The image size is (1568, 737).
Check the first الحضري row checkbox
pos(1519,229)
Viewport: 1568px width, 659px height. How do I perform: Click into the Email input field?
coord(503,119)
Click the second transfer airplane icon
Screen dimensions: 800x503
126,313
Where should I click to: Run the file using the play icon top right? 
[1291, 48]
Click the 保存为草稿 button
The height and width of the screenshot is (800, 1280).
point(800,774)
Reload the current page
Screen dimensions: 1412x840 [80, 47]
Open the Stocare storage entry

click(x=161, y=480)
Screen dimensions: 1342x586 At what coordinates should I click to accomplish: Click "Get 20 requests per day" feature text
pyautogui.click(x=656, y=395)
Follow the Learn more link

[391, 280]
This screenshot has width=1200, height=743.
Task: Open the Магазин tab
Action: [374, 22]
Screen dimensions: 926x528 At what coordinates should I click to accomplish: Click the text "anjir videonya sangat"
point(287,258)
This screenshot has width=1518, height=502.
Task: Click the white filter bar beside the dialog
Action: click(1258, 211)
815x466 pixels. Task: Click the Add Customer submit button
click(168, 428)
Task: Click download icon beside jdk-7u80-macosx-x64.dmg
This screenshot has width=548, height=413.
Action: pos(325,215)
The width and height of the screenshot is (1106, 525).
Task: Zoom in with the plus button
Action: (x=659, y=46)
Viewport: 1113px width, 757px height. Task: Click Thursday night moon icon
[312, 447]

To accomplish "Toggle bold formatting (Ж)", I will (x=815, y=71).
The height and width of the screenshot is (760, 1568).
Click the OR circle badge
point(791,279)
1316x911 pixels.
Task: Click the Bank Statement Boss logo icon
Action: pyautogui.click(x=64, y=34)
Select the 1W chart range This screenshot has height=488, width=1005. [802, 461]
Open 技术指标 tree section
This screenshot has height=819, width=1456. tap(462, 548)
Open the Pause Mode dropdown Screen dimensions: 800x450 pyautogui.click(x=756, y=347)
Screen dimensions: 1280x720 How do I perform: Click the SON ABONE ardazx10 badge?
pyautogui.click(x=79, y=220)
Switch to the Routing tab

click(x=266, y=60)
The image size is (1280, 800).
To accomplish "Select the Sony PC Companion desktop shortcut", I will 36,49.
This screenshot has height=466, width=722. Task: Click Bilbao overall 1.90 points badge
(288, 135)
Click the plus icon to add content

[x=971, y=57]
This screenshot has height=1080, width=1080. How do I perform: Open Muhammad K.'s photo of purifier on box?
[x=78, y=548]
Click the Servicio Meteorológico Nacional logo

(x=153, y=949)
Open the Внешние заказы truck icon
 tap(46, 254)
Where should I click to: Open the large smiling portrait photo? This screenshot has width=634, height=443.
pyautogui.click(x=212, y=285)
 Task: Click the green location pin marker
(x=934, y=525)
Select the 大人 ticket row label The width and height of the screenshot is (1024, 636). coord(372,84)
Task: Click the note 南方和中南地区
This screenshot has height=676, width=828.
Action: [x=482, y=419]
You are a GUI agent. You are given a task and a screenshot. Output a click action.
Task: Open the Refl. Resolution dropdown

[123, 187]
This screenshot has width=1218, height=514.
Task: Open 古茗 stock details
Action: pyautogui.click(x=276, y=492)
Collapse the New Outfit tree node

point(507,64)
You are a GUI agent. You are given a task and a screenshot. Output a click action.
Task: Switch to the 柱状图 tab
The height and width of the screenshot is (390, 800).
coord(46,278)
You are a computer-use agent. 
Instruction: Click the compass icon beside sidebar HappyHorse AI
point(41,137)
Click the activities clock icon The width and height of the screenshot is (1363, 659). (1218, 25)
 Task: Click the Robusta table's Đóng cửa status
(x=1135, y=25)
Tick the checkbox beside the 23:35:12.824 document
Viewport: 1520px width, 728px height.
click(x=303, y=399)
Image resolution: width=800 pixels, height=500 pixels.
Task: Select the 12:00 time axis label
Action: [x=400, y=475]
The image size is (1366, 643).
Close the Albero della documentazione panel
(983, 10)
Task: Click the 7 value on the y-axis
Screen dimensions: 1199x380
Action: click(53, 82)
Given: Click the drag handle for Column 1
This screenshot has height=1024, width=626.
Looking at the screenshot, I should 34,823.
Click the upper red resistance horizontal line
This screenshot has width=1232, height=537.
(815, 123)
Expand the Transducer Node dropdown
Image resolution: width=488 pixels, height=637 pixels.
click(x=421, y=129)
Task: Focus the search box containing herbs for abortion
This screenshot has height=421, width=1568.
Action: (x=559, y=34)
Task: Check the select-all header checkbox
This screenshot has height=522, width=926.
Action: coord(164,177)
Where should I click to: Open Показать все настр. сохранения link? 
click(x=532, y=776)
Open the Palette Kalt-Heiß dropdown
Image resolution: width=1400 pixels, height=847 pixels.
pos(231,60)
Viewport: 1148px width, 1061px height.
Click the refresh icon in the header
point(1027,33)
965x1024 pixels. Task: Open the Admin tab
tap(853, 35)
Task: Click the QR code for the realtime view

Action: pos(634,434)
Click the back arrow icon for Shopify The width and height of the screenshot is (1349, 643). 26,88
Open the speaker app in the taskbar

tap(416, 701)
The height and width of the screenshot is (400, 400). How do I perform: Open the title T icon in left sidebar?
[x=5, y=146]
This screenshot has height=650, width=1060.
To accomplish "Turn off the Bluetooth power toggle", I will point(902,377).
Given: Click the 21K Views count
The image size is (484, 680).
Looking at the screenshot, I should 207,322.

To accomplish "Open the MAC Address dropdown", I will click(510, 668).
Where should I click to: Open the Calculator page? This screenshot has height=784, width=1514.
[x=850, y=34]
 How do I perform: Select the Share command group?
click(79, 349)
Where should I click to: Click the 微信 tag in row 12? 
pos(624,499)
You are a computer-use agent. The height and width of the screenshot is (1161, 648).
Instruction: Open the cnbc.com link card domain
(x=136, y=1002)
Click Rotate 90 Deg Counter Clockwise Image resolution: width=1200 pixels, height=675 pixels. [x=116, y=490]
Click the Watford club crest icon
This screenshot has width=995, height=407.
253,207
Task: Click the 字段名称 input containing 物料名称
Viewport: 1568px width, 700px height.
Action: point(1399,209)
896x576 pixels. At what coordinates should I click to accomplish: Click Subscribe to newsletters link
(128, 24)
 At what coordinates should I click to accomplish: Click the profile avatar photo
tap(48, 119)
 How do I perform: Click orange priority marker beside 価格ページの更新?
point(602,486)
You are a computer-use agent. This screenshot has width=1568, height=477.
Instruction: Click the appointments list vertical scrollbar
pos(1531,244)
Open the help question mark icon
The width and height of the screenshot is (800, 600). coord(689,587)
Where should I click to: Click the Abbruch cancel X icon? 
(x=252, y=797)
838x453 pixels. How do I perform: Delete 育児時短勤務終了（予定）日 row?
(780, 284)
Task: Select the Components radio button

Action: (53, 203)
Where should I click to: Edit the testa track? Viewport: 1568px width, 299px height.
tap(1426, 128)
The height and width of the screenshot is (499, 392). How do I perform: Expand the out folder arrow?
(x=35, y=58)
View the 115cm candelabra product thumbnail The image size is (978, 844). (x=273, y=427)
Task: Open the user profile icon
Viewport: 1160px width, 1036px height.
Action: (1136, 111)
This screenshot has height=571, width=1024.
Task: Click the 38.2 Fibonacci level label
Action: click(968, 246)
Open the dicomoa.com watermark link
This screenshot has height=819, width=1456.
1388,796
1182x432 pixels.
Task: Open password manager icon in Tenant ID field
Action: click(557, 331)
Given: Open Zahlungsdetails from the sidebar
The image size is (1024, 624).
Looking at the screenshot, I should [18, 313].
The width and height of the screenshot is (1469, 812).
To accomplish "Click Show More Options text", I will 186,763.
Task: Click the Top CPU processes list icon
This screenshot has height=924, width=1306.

The problem: Your task is to set down all of the entries exactly as they appear.

Answer below:
The image size is (1568, 737).
Check the first الحضري row checkbox
pos(1519,229)
Viewport: 1568px width, 659px height. How do I perform: Click into the Email input field?
coord(503,119)
Click the second transfer airplane icon
Screen dimensions: 800x503
126,313
Where should I click to: Run the file using the play icon top right? 
[1291, 48]
Click the 保存为草稿 button
The height and width of the screenshot is (800, 1280).
point(800,774)
Reload the current page
Screen dimensions: 1412x840 [80, 47]
Open the Stocare storage entry

click(x=161, y=480)
Screen dimensions: 1342x586 At what coordinates should I click to accomplish: Click "Get 20 requests per day" feature text
pyautogui.click(x=656, y=395)
Follow the Learn more link

[391, 280]
This screenshot has width=1200, height=743.
Task: Open the Магазин tab
Action: [374, 22]
Screen dimensions: 926x528 At what coordinates should I click to accomplish: Click the text "anjir videonya sangat"
point(287,258)
This screenshot has width=1518, height=502.
Task: Click the white filter bar beside the dialog
Action: click(1258, 211)
815x466 pixels. Task: Click the Add Customer submit button
click(168, 428)
Task: Click download icon beside jdk-7u80-macosx-x64.dmg
This screenshot has width=548, height=413.
Action: pos(325,215)
The width and height of the screenshot is (1106, 525).
Task: Zoom in with the plus button
Action: (x=659, y=46)
Viewport: 1113px width, 757px height. Task: Click Thursday night moon icon
[312, 447]

To accomplish "Toggle bold formatting (Ж)", I will (x=815, y=71).
The height and width of the screenshot is (760, 1568).
Click the OR circle badge
point(791,279)
1316x911 pixels.
Task: Click the Bank Statement Boss logo icon
Action: pyautogui.click(x=64, y=34)
Select the 1W chart range This screenshot has height=488, width=1005. [802, 461]
Open 技术指标 tree section
This screenshot has height=819, width=1456. tap(462, 548)
Open the Pause Mode dropdown Screen dimensions: 800x450 pyautogui.click(x=756, y=347)
Screen dimensions: 1280x720 How do I perform: Click the SON ABONE ardazx10 badge?
pyautogui.click(x=79, y=220)
Switch to the Routing tab

click(x=266, y=60)
The image size is (1280, 800).
To accomplish "Select the Sony PC Companion desktop shortcut", I will 36,49.
This screenshot has height=466, width=722. Task: Click Bilbao overall 1.90 points badge
(288, 135)
Click the plus icon to add content

[x=971, y=57]
This screenshot has height=1080, width=1080. How do I perform: Open Muhammad K.'s photo of purifier on box?
[x=78, y=548]
Click the Servicio Meteorológico Nacional logo

(x=153, y=949)
Open the Внешние заказы truck icon
 tap(46, 254)
Where should I click to: Open the large smiling portrait photo? This screenshot has width=634, height=443.
pyautogui.click(x=212, y=285)
 Task: Click the green location pin marker
(x=934, y=525)
Select the 大人 ticket row label The width and height of the screenshot is (1024, 636). coord(372,84)
Task: Click the note 南方和中南地区
This screenshot has height=676, width=828.
Action: [x=482, y=419]
You are a GUI agent. You are given a task and a screenshot. Output a click action.
Task: Open the Refl. Resolution dropdown

[123, 187]
This screenshot has width=1218, height=514.
Task: Open 古茗 stock details
Action: pyautogui.click(x=276, y=492)
Collapse the New Outfit tree node

point(507,64)
You are a GUI agent. You are given a task and a screenshot. Output a click action.
Task: Switch to the 柱状图 tab
The height and width of the screenshot is (390, 800).
coord(46,278)
You are a computer-use agent. 
Instruction: Click the compass icon beside sidebar HappyHorse AI
point(41,137)
Click the activities clock icon The width and height of the screenshot is (1363, 659). (1218, 25)
 Task: Click the Robusta table's Đóng cửa status
(x=1135, y=25)
Tick the checkbox beside the 23:35:12.824 document
Viewport: 1520px width, 728px height.
click(x=303, y=399)
Image resolution: width=800 pixels, height=500 pixels.
Task: Select the 12:00 time axis label
Action: [x=400, y=475]
The image size is (1366, 643).
Close the Albero della documentazione panel
(983, 10)
Task: Click the 7 value on the y-axis
Screen dimensions: 1199x380
Action: click(53, 82)
Given: Click the drag handle for Column 1
This screenshot has height=1024, width=626.
Looking at the screenshot, I should 34,823.
Click the upper red resistance horizontal line
This screenshot has width=1232, height=537.
(815, 123)
Expand the Transducer Node dropdown
Image resolution: width=488 pixels, height=637 pixels.
click(x=421, y=129)
Task: Focus the search box containing herbs for abortion
This screenshot has height=421, width=1568.
Action: (x=559, y=34)
Task: Check the select-all header checkbox
This screenshot has height=522, width=926.
Action: coord(164,177)
Where should I click to: Open Показать все настр. сохранения link? 
click(x=532, y=776)
Open the Palette Kalt-Heiß dropdown
Image resolution: width=1400 pixels, height=847 pixels.
pos(231,60)
Viewport: 1148px width, 1061px height.
Click the refresh icon in the header
point(1027,33)
965x1024 pixels. Task: Open the Admin tab
tap(853, 35)
Task: Click the QR code for the realtime view

Action: pos(634,434)
Click the back arrow icon for Shopify The width and height of the screenshot is (1349, 643). 26,88
Open the speaker app in the taskbar

tap(416, 701)
The height and width of the screenshot is (400, 400). How do I perform: Open the title T icon in left sidebar?
[x=5, y=146]
This screenshot has height=650, width=1060.
To accomplish "Turn off the Bluetooth power toggle", I will point(902,377).
Given: Click the 21K Views count
The image size is (484, 680).
Looking at the screenshot, I should 207,322.

To accomplish "Open the MAC Address dropdown", I will click(510, 668).
Where should I click to: Open the Calculator page? This screenshot has height=784, width=1514.
[x=850, y=34]
 How do I perform: Select the Share command group?
click(79, 349)
Where should I click to: Click the 微信 tag in row 12? 
pos(624,499)
You are a computer-use agent. The height and width of the screenshot is (1161, 648).
Instruction: Open the cnbc.com link card domain
(x=136, y=1002)
Click Rotate 90 Deg Counter Clockwise Image resolution: width=1200 pixels, height=675 pixels. [x=116, y=490]
Click the Watford club crest icon
This screenshot has width=995, height=407.
253,207
Task: Click the 字段名称 input containing 物料名称
Viewport: 1568px width, 700px height.
Action: point(1399,209)
896x576 pixels. At what coordinates should I click to accomplish: Click Subscribe to newsletters link
(128, 24)
 At what coordinates should I click to accomplish: Click the profile avatar photo
tap(48, 119)
 How do I perform: Click orange priority marker beside 価格ページの更新?
point(602,486)
You are a computer-use agent. This screenshot has width=1568, height=477.
Instruction: Click the appointments list vertical scrollbar
pos(1531,244)
Open the help question mark icon
The width and height of the screenshot is (800, 600). coord(689,587)
Where should I click to: Click the Abbruch cancel X icon? 
(x=252, y=797)
838x453 pixels. How do I perform: Delete 育児時短勤務終了（予定）日 row?
(780, 284)
Task: Select the Components radio button

Action: (53, 203)
Where should I click to: Edit the testa track? Viewport: 1568px width, 299px height.
tap(1426, 128)
The height and width of the screenshot is (499, 392). How do I perform: Expand the out folder arrow?
(x=35, y=58)
View the 115cm candelabra product thumbnail The image size is (978, 844). (x=273, y=427)
Task: Open the user profile icon
Viewport: 1160px width, 1036px height.
Action: (1136, 111)
This screenshot has height=571, width=1024.
Task: Click the 38.2 Fibonacci level label
Action: click(968, 246)
Open the dicomoa.com watermark link
This screenshot has height=819, width=1456.
1388,796
1182x432 pixels.
Task: Open password manager icon in Tenant ID field
Action: click(557, 331)
Given: Open Zahlungsdetails from the sidebar
The image size is (1024, 624).
Looking at the screenshot, I should [18, 313].
The width and height of the screenshot is (1469, 812).
To accomplish "Click Show More Options text", I will 186,763.
Task: Click the Top CPU processes list icon
This screenshot has height=924, width=1306.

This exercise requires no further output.